- INSTRUCTIONS TO FOLLOW:
No pictures belong in the copy. Set down exactly the lines from the one that contains "Click the J2EE Developer folder icon" through the end of the data.

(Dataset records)

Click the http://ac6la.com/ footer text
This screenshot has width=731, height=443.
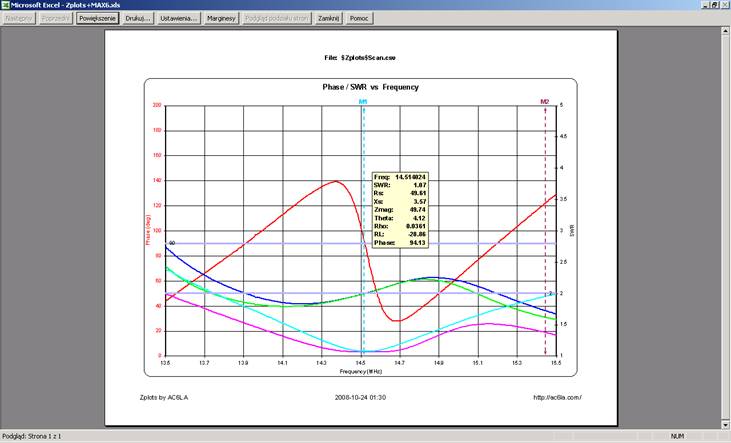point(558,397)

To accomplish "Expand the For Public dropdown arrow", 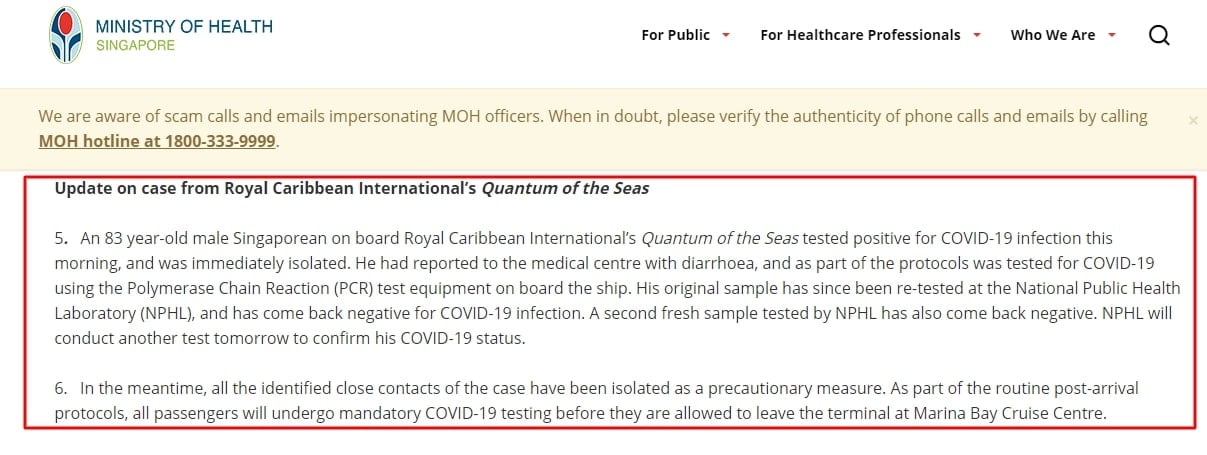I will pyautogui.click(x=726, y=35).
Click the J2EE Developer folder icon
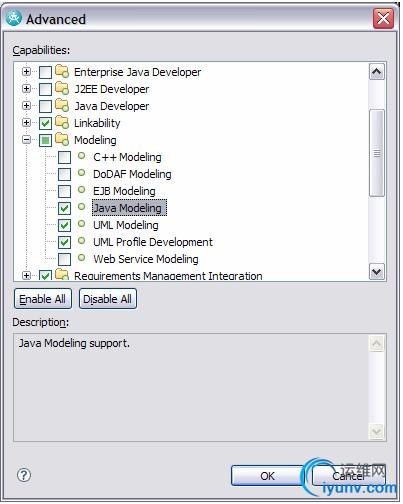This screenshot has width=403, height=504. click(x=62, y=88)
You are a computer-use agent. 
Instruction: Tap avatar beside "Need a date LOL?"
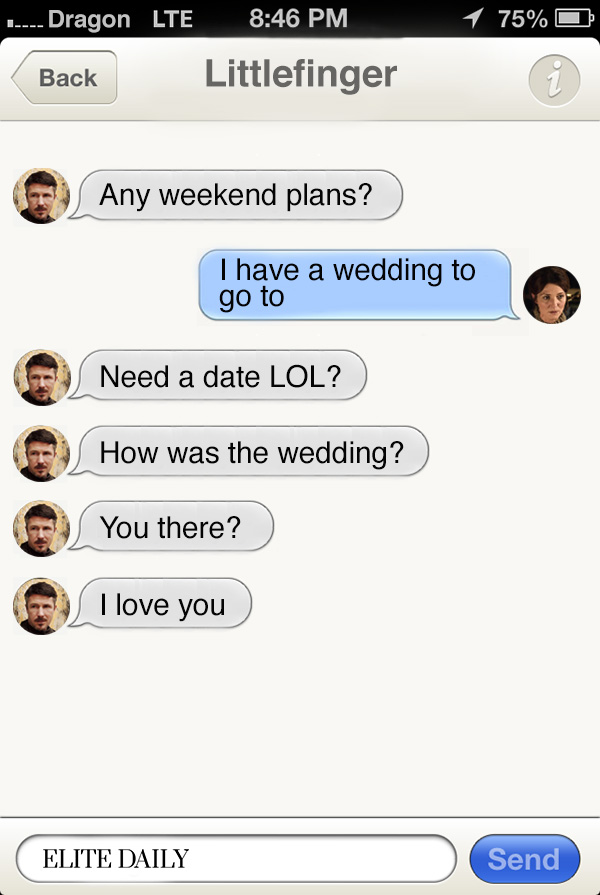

- RESPONSE TO THIS EXERCISE:
Click the J2EE Developer folder icon
This screenshot has width=403, height=504. click(x=62, y=88)
You are a computer-use agent. 
Instruction: Tap avatar beside "Need a date LOL?"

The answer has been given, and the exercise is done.